=== RAW RECORDS ===

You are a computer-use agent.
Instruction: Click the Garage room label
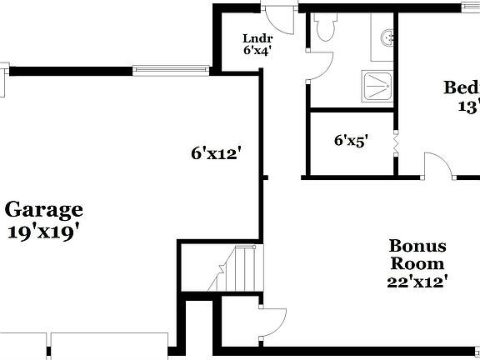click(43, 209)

===
=== RAW RECORDS ===

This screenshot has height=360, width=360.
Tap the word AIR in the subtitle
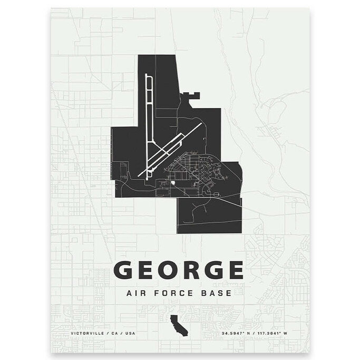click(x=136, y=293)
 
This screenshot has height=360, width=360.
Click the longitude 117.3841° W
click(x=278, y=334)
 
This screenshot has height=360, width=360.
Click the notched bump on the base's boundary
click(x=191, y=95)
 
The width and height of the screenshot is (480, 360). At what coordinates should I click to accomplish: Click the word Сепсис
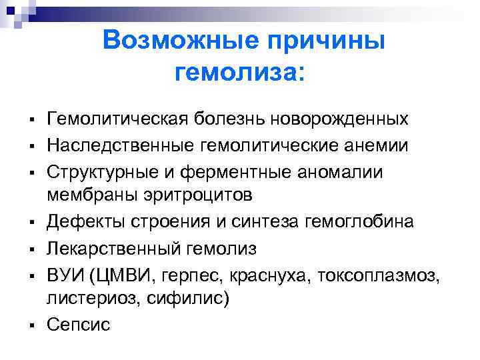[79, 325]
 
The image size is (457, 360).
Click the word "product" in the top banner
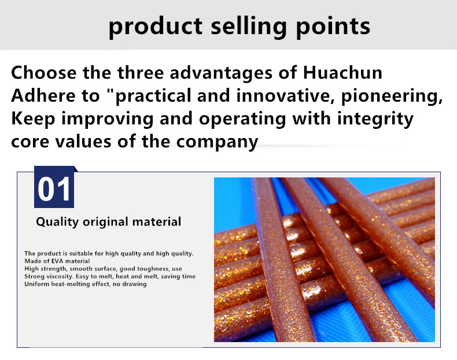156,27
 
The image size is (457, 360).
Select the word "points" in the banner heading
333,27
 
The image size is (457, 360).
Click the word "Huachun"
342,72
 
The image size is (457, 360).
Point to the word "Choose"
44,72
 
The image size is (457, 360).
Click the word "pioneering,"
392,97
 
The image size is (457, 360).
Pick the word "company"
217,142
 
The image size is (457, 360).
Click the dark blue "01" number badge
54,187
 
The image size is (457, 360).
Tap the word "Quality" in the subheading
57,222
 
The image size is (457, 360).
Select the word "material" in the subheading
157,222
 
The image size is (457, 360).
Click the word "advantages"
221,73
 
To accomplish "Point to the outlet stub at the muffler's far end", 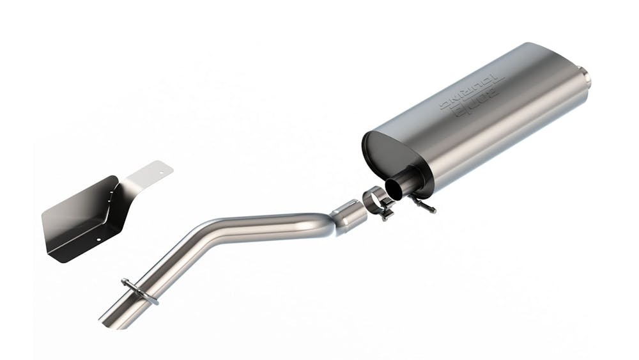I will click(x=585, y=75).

===
=== RAW RECORDS ===

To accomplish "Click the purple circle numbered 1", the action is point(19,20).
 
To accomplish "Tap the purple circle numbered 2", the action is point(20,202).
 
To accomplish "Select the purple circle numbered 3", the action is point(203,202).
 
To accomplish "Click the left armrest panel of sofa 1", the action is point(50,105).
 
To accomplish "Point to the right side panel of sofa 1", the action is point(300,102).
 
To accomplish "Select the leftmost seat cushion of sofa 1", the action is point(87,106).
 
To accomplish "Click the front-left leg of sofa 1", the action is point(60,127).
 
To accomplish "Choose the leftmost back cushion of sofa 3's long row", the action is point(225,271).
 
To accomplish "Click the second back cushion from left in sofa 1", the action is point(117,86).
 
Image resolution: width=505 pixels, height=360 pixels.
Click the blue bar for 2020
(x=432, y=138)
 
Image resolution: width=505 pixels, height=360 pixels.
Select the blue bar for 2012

===

* _TO BE DONE_
Lay out the lines of the records above as a numbered list, from the line with "You are a computer-use agent." up to and including the line with "click(43, 209)", skipping blank lines. Leave the pictures out.

* _FULL ANSWER_
1. You are a computer-use agent.
2. Instruction: Click the Garage room label
3. click(43, 209)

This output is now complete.